● Tasks for this exercise:
a) Using the passage on the Greek bailouts, explain in one to three sentences why the debt-relief measures agreed during the third bailout were not aimed at reducing the amount of Greece's debt.
b) Copy from the passage on the Greek bailouts the part that opens with the words containing "Though €86bn was" and closes with "on Greece’s debt.".

Through the second programme, agreed in March 2012, the EU and the IMF disbursed an additional €153.8bn. This time the EU channeled the money through the European Financial Stability Facility (EFSF), an emergency backstop created in June 2010. After six months of tension between Greece’s creditors and the government of Alexis Tsipras and his finance minister Yanis Varoufakis, which came to power in January 2015, a third bailout plan was agreed in July 2015 .
Though €86bn was earmarked, the third programme will end on Monday with €61.9bn disbursed through the European Stability Mechanism (ESM), a permanent eurozone emergency fund established in October 2012. The last disbursement, of €15bn, was made on 6 August. The IMF participated in the last bailout only as a support institution, without lending money. Since then, the Washington-based institution has warned against future risks on Greece’s debt.
During the third bailout, the IMF, European creditor institutions – the European Commission, the European Central Bank, the ESM – and eurozone finance ministers agreed on a series of debt-relief measures. The goal was not to reduce the amount of the debt itself. This was done in 2012 when private creditors lost more than €100bn through a debt write-down – also called haircut. But a consequence was to scare investors from lending more money to Greece or other fragile eurozone countries.

● Dataset content:
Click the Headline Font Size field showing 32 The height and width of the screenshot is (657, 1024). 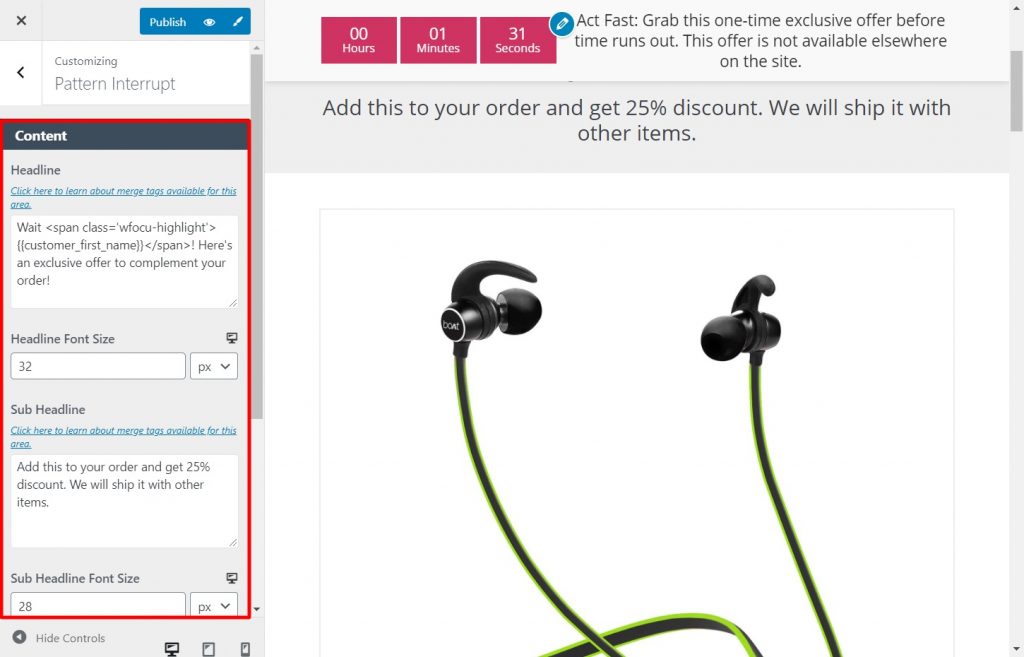pyautogui.click(x=98, y=366)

● Answers for the tasks:
a) Reducing the amount of the debt had already been done in 2012. That year, private creditors lost more than €100bn through a debt write-down, also called a haircut.

b)
Though €86bn was earmarked, the third programme will end on Monday with €61.9bn disbursed through the European Stability Mechanism (ESM), a permanent eurozone emergency fund established in October 2012. The last disbursement, of €15bn, was made on 6 August. The IMF participated in the last bailout only as a support institution, without lending money. Since then, the Washington-based institution has warned against future risks on Greece’s debt.